アイドルを勉強。そして……

 馬島と電話しながら、オレは過去の全体ライブを見る。

 正直、超舐めていた。


 アイドルのコンサートは、テレビで見かけるような感じの光景が広がってるんだろうな、と。オレはそう思っていた。


 動画を見ると、とても大きな会場を借りている事が分かった。

 運営だけでなく、ライバーが自ら場繋ぎをしたり、インタビューをしたり、会場の中を見せてくれている。


『玄道カナデは、マジで異例だよ』

「例えば?」

『3D化がクッソ早すぎる』

「え? 人気出りゃそんなもんだろ」

『いやいや。今、同じくらい人気出ている同期の子とか、まだ3D化してないぞ。海外勢のライバーだって、3D化に一年……だったか。それぐらい掛かったんだ』

「つまり?」

『それだけ運営がガチで期待してるって事だろうな。歌姫だよ。歌姫』


 裏で話が進んでたのかな。

 そういや、土井はデビュー前から配信をやっていたって話だ。

 歌はすでにお披露目済みだし、歌唱力は動画で証明してるか。


 全体ライブは、今回で三回目。

 その前は、先駆者せんくしゃが一人。ゲーム部門で二人が頑張っていた感じ。

 ペンライトの波が上下する中、歌い、踊るライバーの姿を眺め、オレは自然と肩が左右に揺れた。


『スミノあおいって人が第一人者な。この人から始まったんだよ』

「へぇ」

『始め、ぞ?』

「ライブ?」

『いんや。……だよ』


 予想以上に重いワードが出てきて、ビックリしてしまった。


『おれ、リアルタイムで見てたけどさ。毎日のように死ねとか送られてくんだぜ? 今ほど、有名じゃなかったし。ぶっちゃけ影が薄いくらいだったんだよ』


 スミノあおい、と名前で検索をする。

 最近のネット記事では、『最高』とか、『かわいいっ』とか、好意的なコメントばかりだ。

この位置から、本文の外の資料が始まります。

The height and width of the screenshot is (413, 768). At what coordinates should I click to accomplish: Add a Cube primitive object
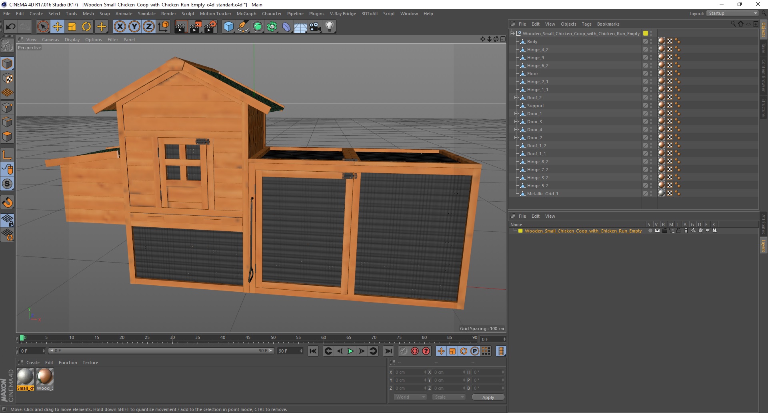click(x=228, y=27)
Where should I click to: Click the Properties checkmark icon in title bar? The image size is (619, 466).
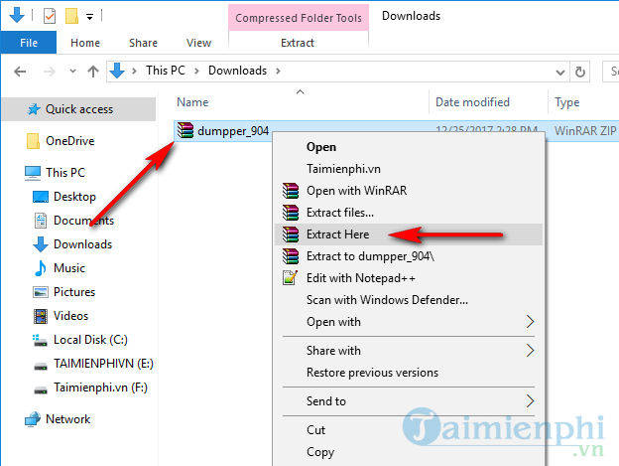point(50,16)
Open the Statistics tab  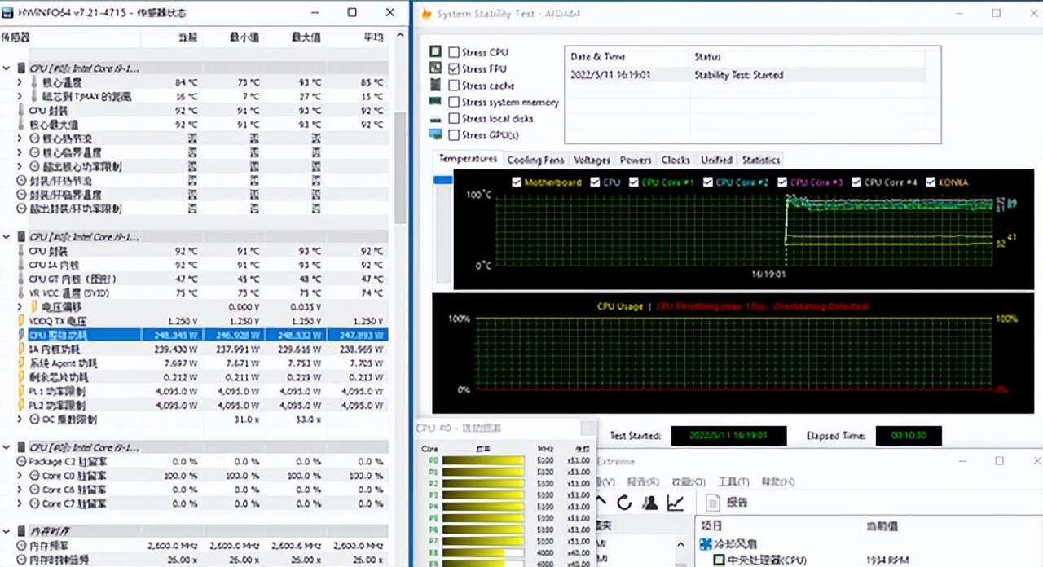pyautogui.click(x=760, y=160)
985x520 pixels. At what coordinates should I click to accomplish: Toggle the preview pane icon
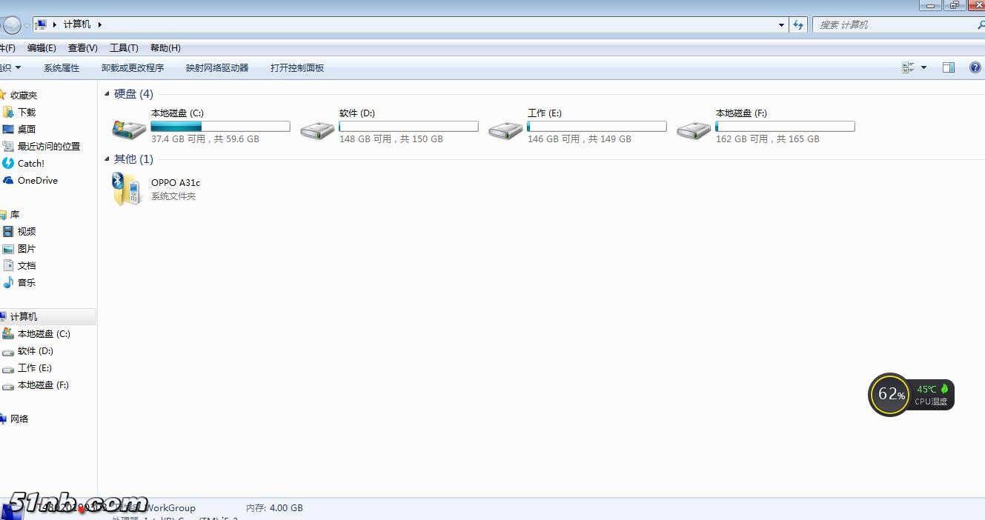point(948,67)
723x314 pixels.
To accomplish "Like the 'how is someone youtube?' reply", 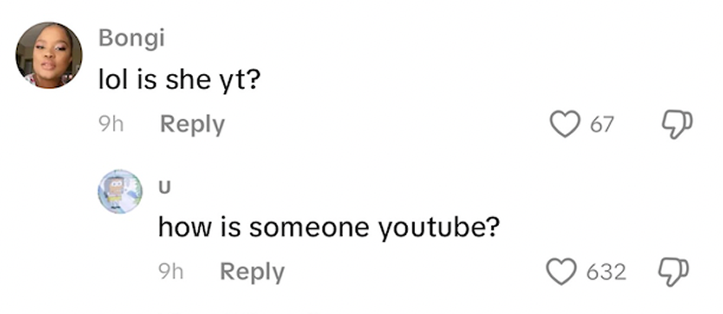I will pos(559,272).
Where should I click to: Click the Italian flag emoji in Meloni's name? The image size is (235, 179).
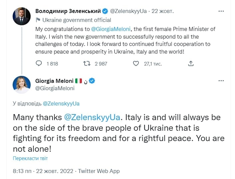pos(78,81)
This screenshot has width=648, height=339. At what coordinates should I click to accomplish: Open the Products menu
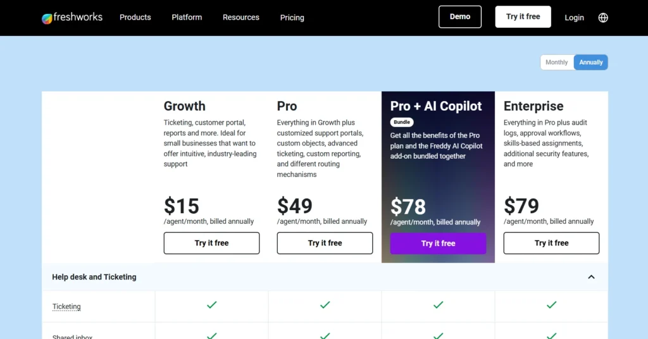[x=135, y=17]
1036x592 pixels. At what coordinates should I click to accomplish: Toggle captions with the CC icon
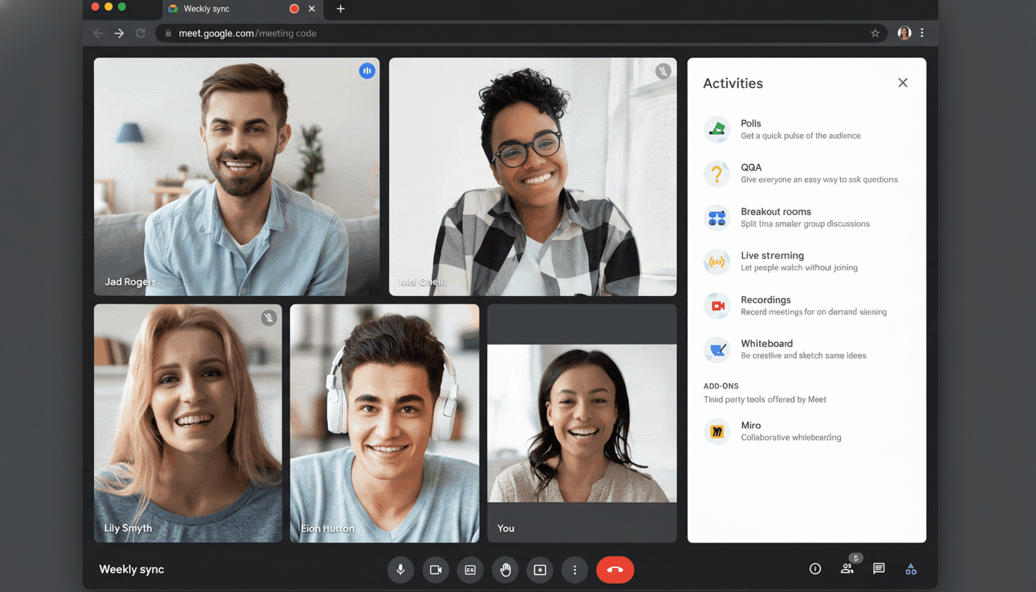470,570
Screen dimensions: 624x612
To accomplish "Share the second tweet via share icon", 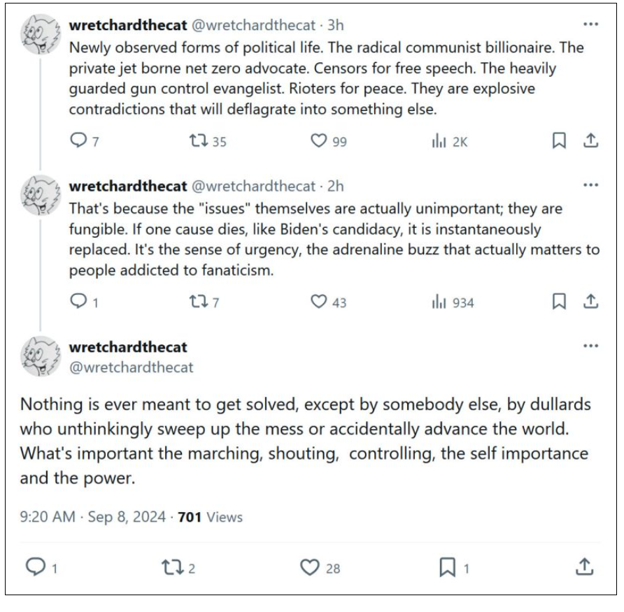I will [591, 302].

 話を聞きながら、オレは少しでもアイドルについて知ってみようと調べてみる。


『まあ、えげつないくらいの中傷だったね。それでも、折れずにあおいちゃんが頑張ったから、今のアポカリプスがあるわけ。ていうか、アポカリプスっていう名前が売れたのも、その人のおかげよ』

「大先輩か」

『そ。Vが好きなら、知ってる話だよ。だいたい、アポカリプスに入るライバーだって、Vのことを大なり小なり知ってるだろ? そうすりゃ、今に至るまでの経緯が分かるってもんだよ。調べてみれば、当時の中傷だって出てくるんだし』


 馬島の話を聞いて、オレは土井の必死振りに納得がいってしまった。

 あいつ、この辺の事情知ってたのか。

 いや、知ってるよな。


 しかも、土井はアイドルが大好きなやつだ。

 あの土井が尊敬の念を抱いてるくらいだから、相当なものだろう。


『よく自殺しなかったよなぁ……』

「縁起でもない事言うなよ」


 言わんとしている事は、理解できるけれど。

 オレが考えているアイドル像とは違い、現代では過酷以上の辛さがあるわけだ。これに耐え抜いてきたからこそ、今の事務所があるってことだろう。


 ピンポン。


 考え事をしていると、インターフォンが鳴る。


「わり。また後で」

『あいよ』


 ブラウザを閉じて、腰を上げた。

 土井が出てから一時間は経つ。

 忘れ物で戻って来た、という可能性はないだろう。


 だとしたら、郵便か何かだ。


 そう思い、リビングを出て玄関に向かう。

 扉の鍵を外して開く。

 扉の向こうには、白い花があった。


「レ~ンくんっ」


 近藤さんだった。

 住所は教えていないはずだが、白い花束を持って、白いワンピースに身を包んだ彼女が笑顔で立っている。


 日光が身に着けた白を強調することで、眩しい笑顔がさらに輝いていた。


「近藤、さん。あれ? よく、知ってましたね」

「忘れたかもだけど。前に、ここ来たことあるから」

「あ、そうなんですか。へえ」


 首を傾げ、外に立たせてるのも難なので、中に入るよう促す。


「どうぞ」

「お邪魔します」


 いつもとは違う色香があった。